Для набора мышечной массы после пробежки рекомендуется есть молочные продукты, бобовые и яйца. Растительная пища, богатая сложными углеводами, больше подойдет для завтрака, так как она дает больше энергии, но переваривается медленнее.

Регуляция сердечного ритма

Утренняя пробежка полезна для сердца, ведь она тренирует сердечную мышцу. Получить максимальную пользу от бега можно измеряя свой пульс во время пробежки. Таким образом, можно узнать какой эффект оказывают упражнения.

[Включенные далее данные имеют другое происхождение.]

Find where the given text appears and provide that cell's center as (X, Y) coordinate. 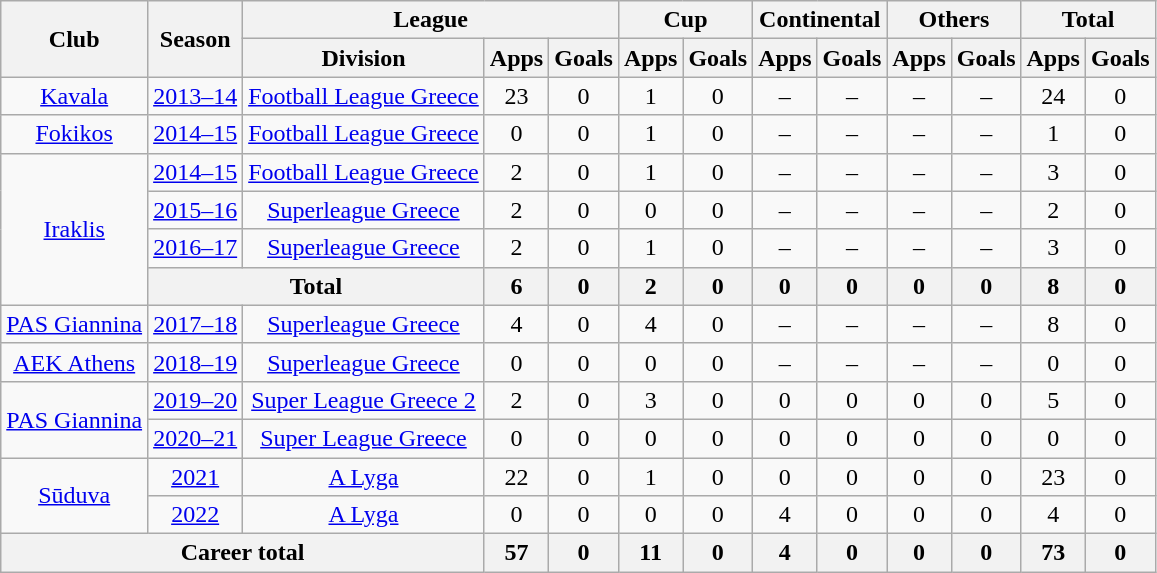
Sūduva (74, 496)
22 (516, 477)
Continental (820, 20)
24 (1053, 96)
Cup (685, 20)
League (431, 20)
Others (954, 20)
Iraklis (74, 229)
2021 (196, 477)
2020–21 (196, 438)
2016–17 (196, 248)
Division (364, 58)
2015–16 (196, 210)
11 (650, 553)
2018–19 (196, 362)
2013–14 (196, 96)
2022 (196, 515)
Kavala (74, 96)
6 (516, 286)
Season (196, 39)
57 (516, 553)
2019–20 (196, 400)
73 (1053, 553)
Super League Greece (364, 438)
5 (1053, 400)
Fokikos (74, 134)
2017–18 (196, 324)
Club (74, 39)
Super League Greece 2 (364, 400)
AEK Athens (74, 362)
Career total (243, 553)
Return the (X, Y) coordinate for the center point of the cell that contains the specified text.  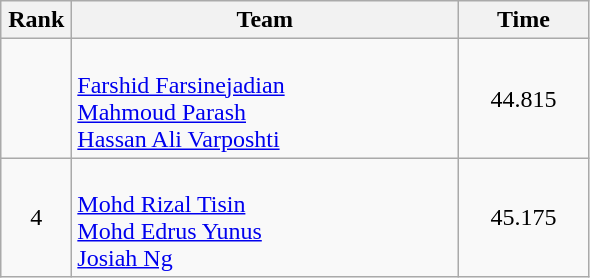
44.815 (524, 98)
Team (265, 20)
Time (524, 20)
Rank (36, 20)
Farshid FarsinejadianMahmoud ParashHassan Ali Varposhti (265, 98)
4 (36, 218)
45.175 (524, 218)
Mohd Rizal TisinMohd Edrus YunusJosiah Ng (265, 218)
Return (X, Y) of the center of cell containing provided text 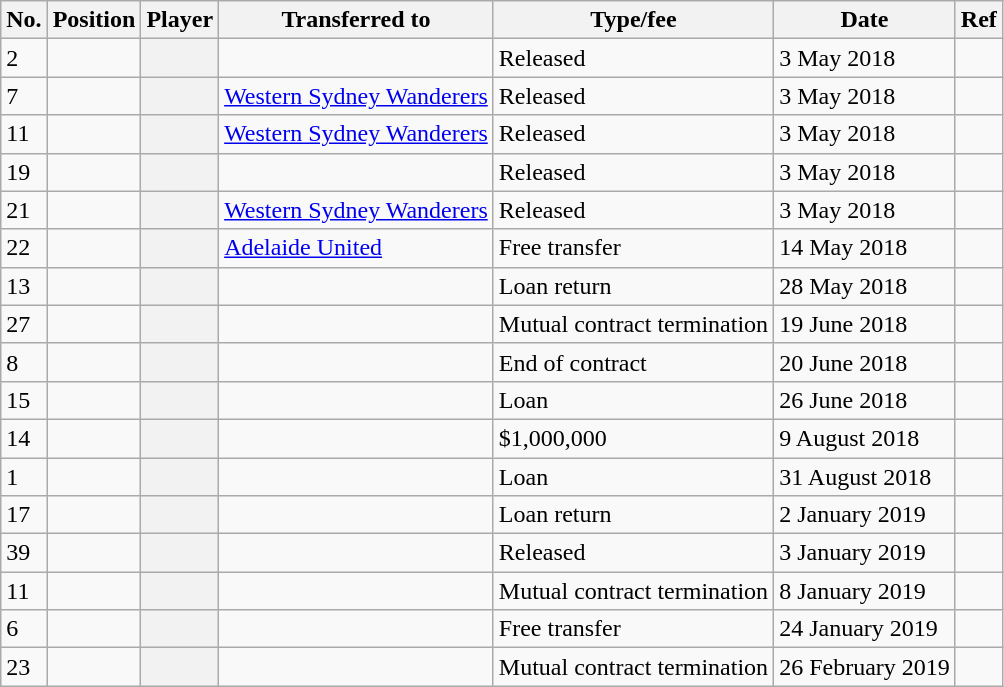
26 February 2019 (865, 667)
Transferred to (356, 20)
2 January 2019 (865, 515)
Adelaide United (356, 248)
No. (24, 20)
15 (24, 400)
Ref (978, 20)
Date (865, 20)
7 (24, 96)
8 (24, 362)
3 January 2019 (865, 553)
2 (24, 58)
20 June 2018 (865, 362)
Player (180, 20)
End of contract (633, 362)
Type/fee (633, 20)
6 (24, 629)
39 (24, 553)
28 May 2018 (865, 286)
9 August 2018 (865, 438)
21 (24, 210)
8 January 2019 (865, 591)
$1,000,000 (633, 438)
26 June 2018 (865, 400)
23 (24, 667)
19 June 2018 (865, 324)
17 (24, 515)
22 (24, 248)
14 (24, 438)
24 January 2019 (865, 629)
27 (24, 324)
19 (24, 172)
14 May 2018 (865, 248)
13 (24, 286)
Position (94, 20)
1 (24, 477)
31 August 2018 (865, 477)
From the cell containing the given text, extract its center point as [X, Y] coordinate. 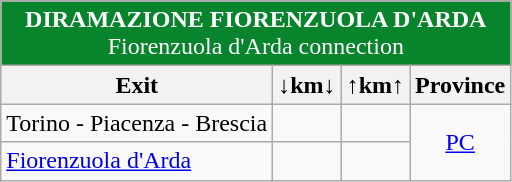
Province [460, 85]
Torino - Piacenza - Brescia [137, 123]
DIRAMAZIONE FIORENZUOLA D'ARDAFiorenzuola d'Arda connection [256, 34]
↑km↑ [375, 85]
PC [460, 142]
↓km↓ [307, 85]
Fiorenzuola d'Arda [137, 161]
Exit [137, 85]
Identify which cell holds the provided text, then report its (X, Y) central coordinate. 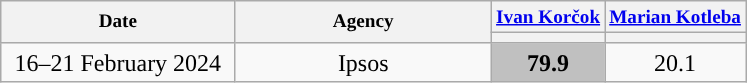
20.1 (676, 62)
Agency (364, 22)
Ipsos (364, 62)
Ivan Korčok (548, 17)
Date (118, 22)
79.9 (548, 62)
Marian Kotleba (676, 17)
16–21 February 2024 (118, 62)
Determine the [x, y] coordinate at the center of the cell enclosing the given text.  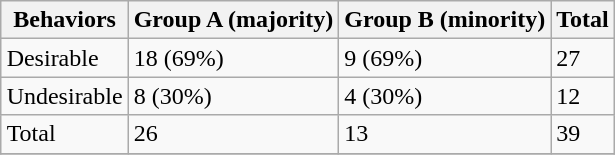
Behaviors [64, 20]
39 [583, 134]
8 (30%) [234, 96]
4 (30%) [445, 96]
Desirable [64, 58]
Group A (majority) [234, 20]
18 (69%) [234, 58]
Undesirable [64, 96]
13 [445, 134]
12 [583, 96]
9 (69%) [445, 58]
27 [583, 58]
Group B (minority) [445, 20]
26 [234, 134]
Scan for the cell matching the given text and deliver its (X, Y) coordinate at center. 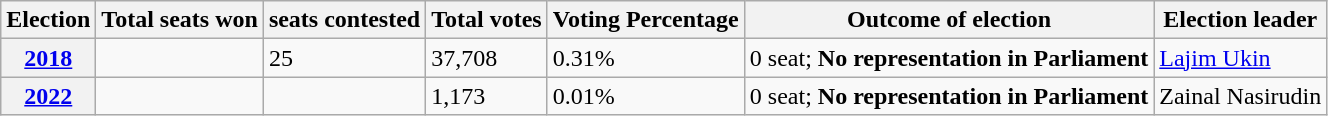
Lajim Ukin (1240, 58)
Election (48, 20)
Total seats won (180, 20)
Zainal Nasirudin (1240, 96)
2018 (48, 58)
0.01% (646, 96)
25 (344, 58)
37,708 (487, 58)
1,173 (487, 96)
Total votes (487, 20)
Voting Percentage (646, 20)
0.31% (646, 58)
Outcome of election (948, 20)
seats contested (344, 20)
Election leader (1240, 20)
2022 (48, 96)
Locate the cell with the specified text and output its [X, Y] center coordinate. 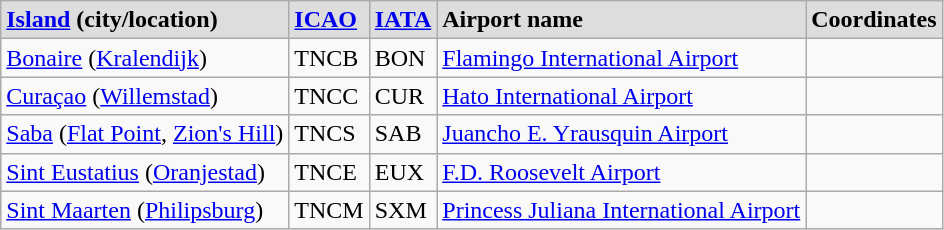
Saba (Flat Point, Zion's Hill) [145, 134]
Juancho E. Yrausquin Airport [622, 134]
SXM [403, 210]
BON [403, 58]
TNCB [329, 58]
Sint Maarten (Philipsburg) [145, 210]
Coordinates [874, 20]
Sint Eustatius (Oranjestad) [145, 172]
Island (city/location) [145, 20]
SAB [403, 134]
Hato International Airport [622, 96]
F.D. Roosevelt Airport [622, 172]
TNCC [329, 96]
EUX [403, 172]
TNCE [329, 172]
Bonaire (Kralendijk) [145, 58]
IATA [403, 20]
TNCM [329, 210]
Princess Juliana International Airport [622, 210]
Airport name [622, 20]
ICAO [329, 20]
CUR [403, 96]
TNCS [329, 134]
Flamingo International Airport [622, 58]
Curaçao (Willemstad) [145, 96]
From the cell containing the given text, extract its center point as (x, y) coordinate. 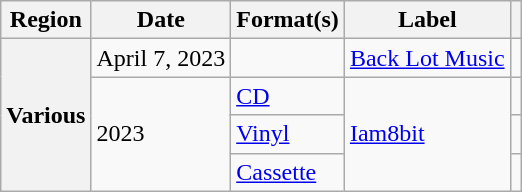
Region (46, 20)
2023 (161, 134)
Label (427, 20)
CD (288, 96)
April 7, 2023 (161, 58)
Cassette (288, 172)
Date (161, 20)
Format(s) (288, 20)
Back Lot Music (427, 58)
Iam8bit (427, 134)
Various (46, 115)
Vinyl (288, 134)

Минимальный пульс для достижения оздоровительного эффекта рассчитывается по формуле: (максимальный пульс + возраст)*60%.

Средним показателем максимального пульса принято считать 220 ударов в минуту.

Количество сердечных сокращений от максимального пульса делится на зоны: 50-60% – разминочная зона; 60-70% – зона оздоровительная, которая способствует эффективному сжиганию жира; 70-80% – зона усиленного потребления кислорода (аэробная); 80-90% – это анаэробная зона, чаще всего используемая в силовых тренировках.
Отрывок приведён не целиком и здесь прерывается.